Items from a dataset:
————

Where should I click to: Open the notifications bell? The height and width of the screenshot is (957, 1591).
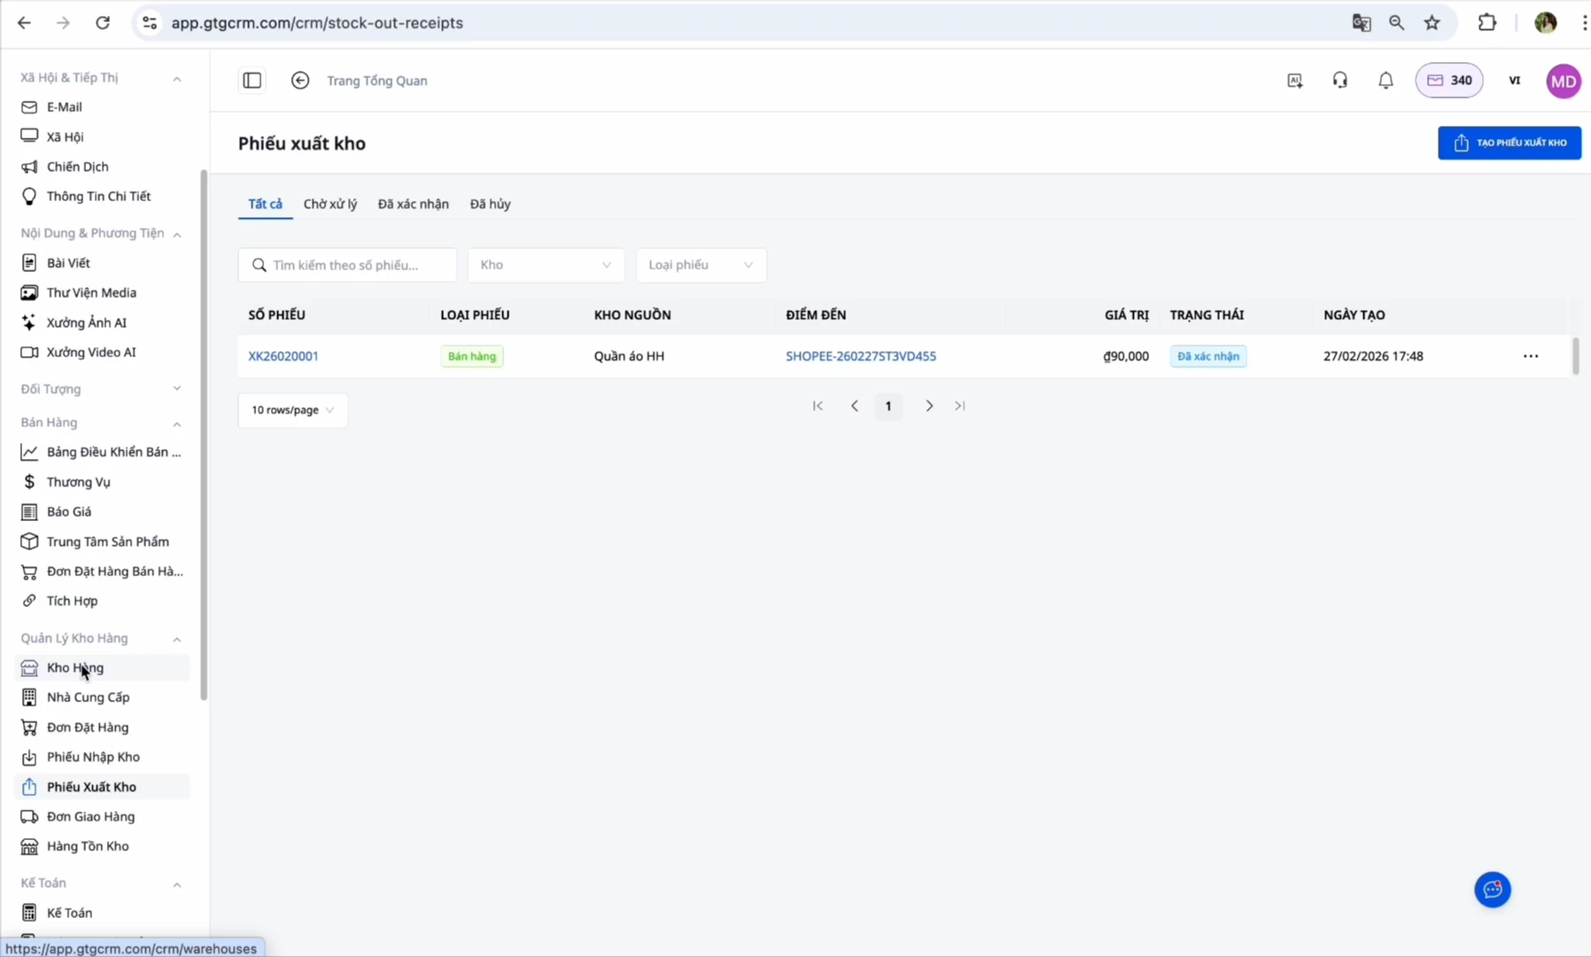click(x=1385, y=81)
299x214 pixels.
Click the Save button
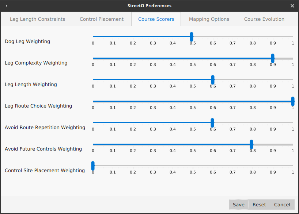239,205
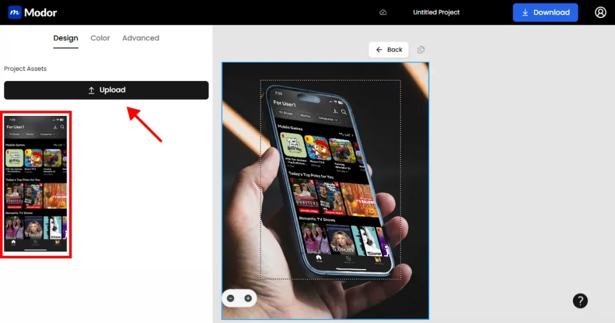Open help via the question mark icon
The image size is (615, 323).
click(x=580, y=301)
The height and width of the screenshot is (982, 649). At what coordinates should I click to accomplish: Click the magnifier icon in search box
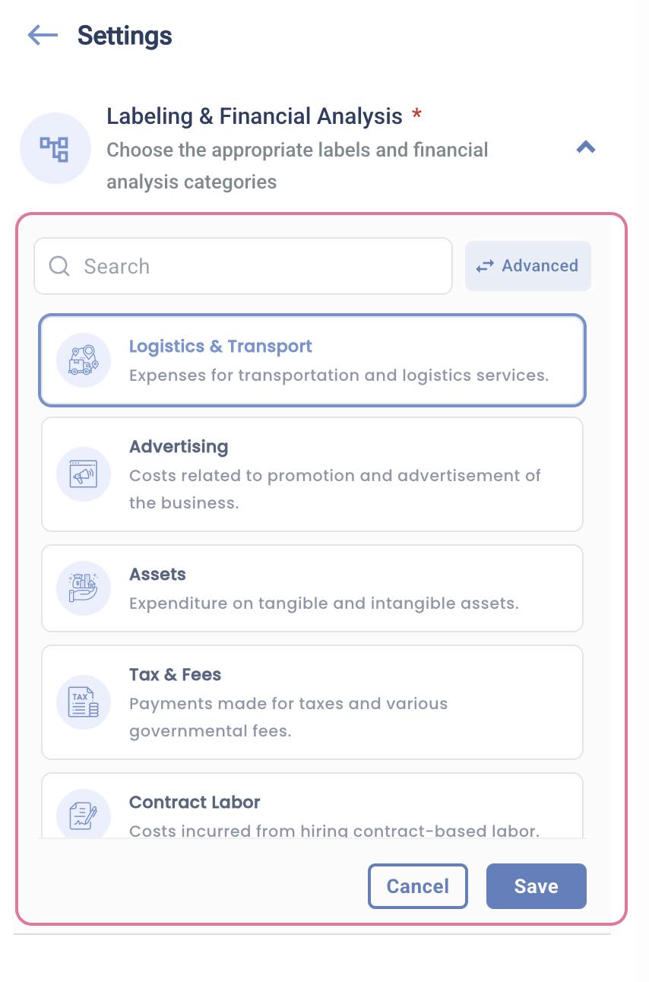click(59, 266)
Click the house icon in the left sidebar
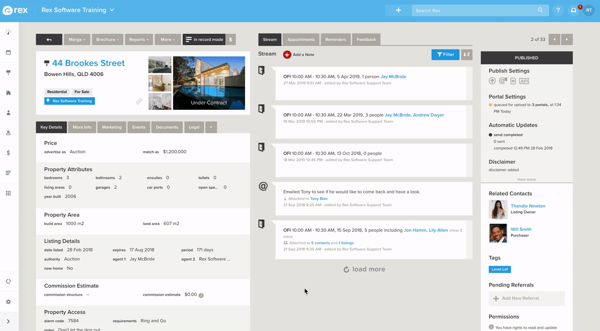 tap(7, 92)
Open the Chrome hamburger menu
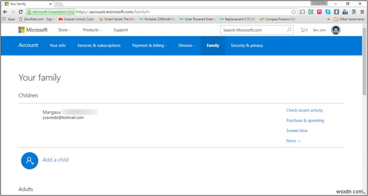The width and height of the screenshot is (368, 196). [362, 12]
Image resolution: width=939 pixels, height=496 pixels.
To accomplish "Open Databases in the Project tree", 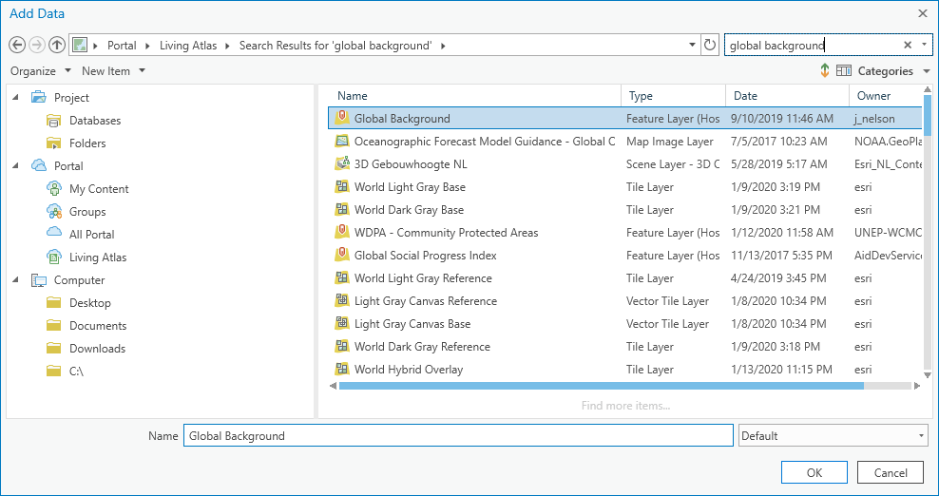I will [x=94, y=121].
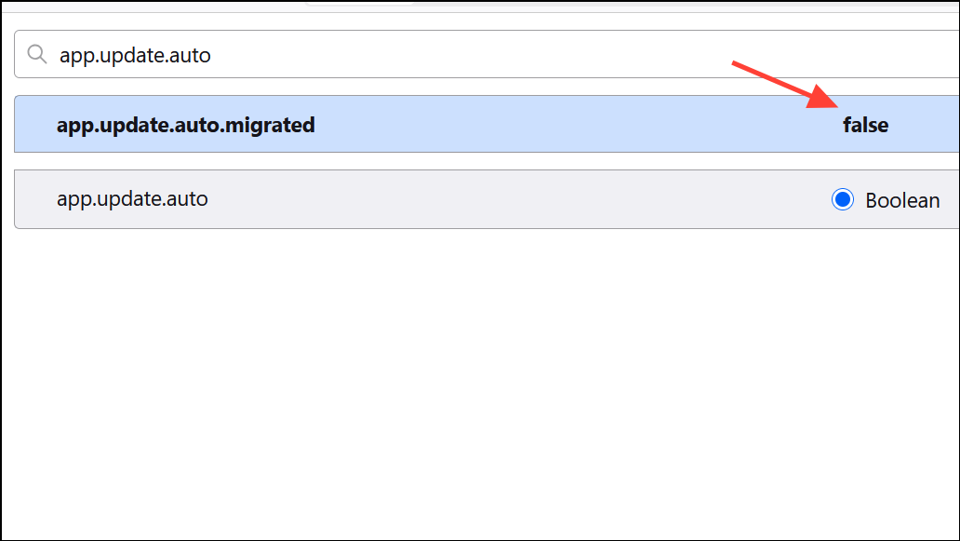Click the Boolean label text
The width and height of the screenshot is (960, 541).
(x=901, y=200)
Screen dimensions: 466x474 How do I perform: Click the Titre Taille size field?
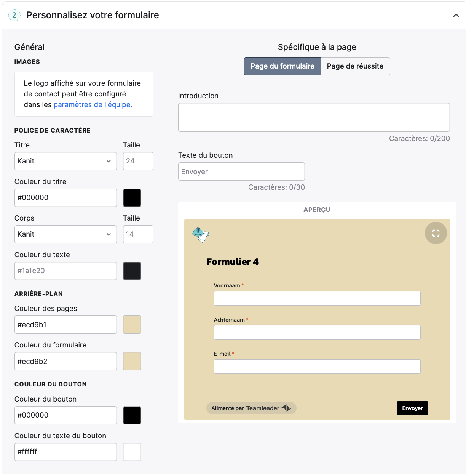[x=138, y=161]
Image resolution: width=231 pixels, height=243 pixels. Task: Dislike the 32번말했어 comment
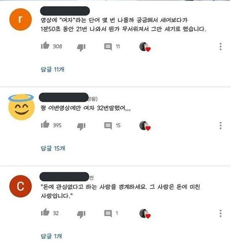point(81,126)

————

» Activity: Please leave out the pictures as you reproduce the lines exactly, from the first line of the entries through the line containing "Image resolution: width=939".

» Task answer:
Where should I click to: Open the notifications bell? The height and width of the screenshot is (957, 1591).
click(x=1385, y=81)
299x214 pixels.
Click the Save button
239,205
Open help via the question mark icon
The image size is (615, 323).
click(x=580, y=301)
The height and width of the screenshot is (982, 649). At what coordinates should I click to accomplish: Click the magnifier icon in search box
click(59, 266)
Click the house icon in the left sidebar
 tap(7, 92)
Open the Chrome hamburger menu
The width and height of the screenshot is (368, 196). [362, 12]
Image resolution: width=939 pixels, height=496 pixels.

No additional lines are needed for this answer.